If ever there was a good moment to own shares in the maker of Babycham, the 1960s was that time. The light sparkling perry drink invented by Somerset brewer Francis Showering was launched in the early 1950s and had the distinction of being the first alcoholic product to be advertised on British television. The drink, marketed with a jumping deer logo, went on to enjoy popularity with women drinkers throughout the 1960s and 1970s. The "Babycham" name is now owned by Australia's Accolade Wines.

11: “Large quantities of FAT SOWS required for slaughter, 90’ – a cwt. Deadweight. Apply INTERNATIONAL MEAT CO LIMITED, 2’4 UPPER GRAND CANAL ST, DUBLIN 4. Phone 683 521.”
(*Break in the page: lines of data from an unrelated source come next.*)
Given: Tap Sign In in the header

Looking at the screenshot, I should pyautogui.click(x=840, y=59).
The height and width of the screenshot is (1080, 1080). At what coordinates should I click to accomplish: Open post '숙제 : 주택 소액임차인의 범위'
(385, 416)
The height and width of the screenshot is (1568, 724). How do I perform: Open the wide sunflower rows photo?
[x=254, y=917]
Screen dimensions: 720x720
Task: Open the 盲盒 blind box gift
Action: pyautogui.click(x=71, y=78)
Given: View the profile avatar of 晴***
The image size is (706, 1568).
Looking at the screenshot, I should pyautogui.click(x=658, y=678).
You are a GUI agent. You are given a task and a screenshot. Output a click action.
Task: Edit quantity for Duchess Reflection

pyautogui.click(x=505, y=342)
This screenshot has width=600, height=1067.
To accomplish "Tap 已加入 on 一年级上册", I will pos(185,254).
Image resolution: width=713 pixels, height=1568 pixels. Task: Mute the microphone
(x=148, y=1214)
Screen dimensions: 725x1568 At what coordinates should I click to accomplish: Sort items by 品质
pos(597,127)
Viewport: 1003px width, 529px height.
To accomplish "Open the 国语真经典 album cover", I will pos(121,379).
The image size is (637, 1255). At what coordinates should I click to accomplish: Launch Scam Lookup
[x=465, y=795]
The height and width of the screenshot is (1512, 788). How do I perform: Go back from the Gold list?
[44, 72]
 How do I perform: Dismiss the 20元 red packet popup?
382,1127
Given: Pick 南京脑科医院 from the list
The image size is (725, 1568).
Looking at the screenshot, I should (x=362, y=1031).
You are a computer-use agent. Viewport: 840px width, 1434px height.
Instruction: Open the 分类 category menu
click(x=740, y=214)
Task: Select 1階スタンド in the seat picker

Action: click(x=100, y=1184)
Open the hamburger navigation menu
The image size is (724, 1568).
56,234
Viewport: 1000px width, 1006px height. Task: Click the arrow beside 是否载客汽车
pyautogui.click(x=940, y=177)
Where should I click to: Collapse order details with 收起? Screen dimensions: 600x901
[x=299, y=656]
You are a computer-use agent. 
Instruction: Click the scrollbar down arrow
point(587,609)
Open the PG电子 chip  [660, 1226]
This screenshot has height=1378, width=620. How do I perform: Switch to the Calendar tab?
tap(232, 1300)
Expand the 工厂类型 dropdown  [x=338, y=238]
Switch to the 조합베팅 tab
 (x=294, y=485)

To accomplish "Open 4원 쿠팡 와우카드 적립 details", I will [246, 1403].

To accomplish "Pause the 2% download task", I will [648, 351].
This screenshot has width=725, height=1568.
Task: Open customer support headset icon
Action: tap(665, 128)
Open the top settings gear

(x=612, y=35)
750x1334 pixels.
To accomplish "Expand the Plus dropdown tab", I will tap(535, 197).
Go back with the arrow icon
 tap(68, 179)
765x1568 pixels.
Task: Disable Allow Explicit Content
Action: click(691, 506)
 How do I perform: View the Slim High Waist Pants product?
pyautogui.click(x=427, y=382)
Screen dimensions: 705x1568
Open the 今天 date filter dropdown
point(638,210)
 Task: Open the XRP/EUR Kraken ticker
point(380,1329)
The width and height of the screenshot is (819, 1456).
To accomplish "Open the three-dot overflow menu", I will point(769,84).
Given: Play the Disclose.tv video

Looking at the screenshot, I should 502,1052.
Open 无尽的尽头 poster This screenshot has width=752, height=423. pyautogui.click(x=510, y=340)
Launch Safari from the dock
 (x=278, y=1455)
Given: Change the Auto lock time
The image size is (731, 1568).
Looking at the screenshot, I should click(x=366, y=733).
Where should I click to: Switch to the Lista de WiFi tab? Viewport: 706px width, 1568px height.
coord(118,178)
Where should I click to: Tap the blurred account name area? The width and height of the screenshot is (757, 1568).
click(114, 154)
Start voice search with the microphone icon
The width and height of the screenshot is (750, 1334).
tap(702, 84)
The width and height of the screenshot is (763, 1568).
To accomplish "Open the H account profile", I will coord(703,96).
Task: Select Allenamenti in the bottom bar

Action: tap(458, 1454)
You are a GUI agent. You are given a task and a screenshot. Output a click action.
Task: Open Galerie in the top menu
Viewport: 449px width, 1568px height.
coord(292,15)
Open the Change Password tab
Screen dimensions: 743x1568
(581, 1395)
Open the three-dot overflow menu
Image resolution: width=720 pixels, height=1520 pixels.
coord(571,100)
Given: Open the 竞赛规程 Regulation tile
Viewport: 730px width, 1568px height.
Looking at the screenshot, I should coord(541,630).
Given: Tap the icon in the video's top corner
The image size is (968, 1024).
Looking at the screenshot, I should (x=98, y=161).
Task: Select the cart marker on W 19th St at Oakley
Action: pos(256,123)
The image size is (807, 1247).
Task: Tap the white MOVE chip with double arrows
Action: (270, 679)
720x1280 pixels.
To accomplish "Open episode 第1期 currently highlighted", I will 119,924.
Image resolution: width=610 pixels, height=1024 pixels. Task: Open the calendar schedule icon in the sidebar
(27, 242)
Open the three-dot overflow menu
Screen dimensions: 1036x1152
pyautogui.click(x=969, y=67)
What was once a four-acre slaughterhouse and meat packing site, home to the International Meat Co, is now the rather less industrial location of the Pembroke Square apartments and Grand Canal Plaza, the Rohan Holdings office development occupied by BT, Accenture and Pfizer.

When Pembroke Square, developed by Cosgrave Homes, went on the market in 1997, the first tranche of 133 apartments with a value of £20 million were sold within two hours. The scheme was described by Irish Times property editor Jack Fagan as “one of the most successful developments launched at the upper end of the Dublin market”, with the final tally of sales exceeding £30 million.

At that time, the Grand Canal Dock Dart station had yet to be built, and Google – which would eventually become a key occupant of the neighbouring offices – was a year away from incorporation. International Meat Packers closed down in 1981. Some 30 years later the area surrounding it goes by the nickname "Silicon Docks". Fat sows are in short supply.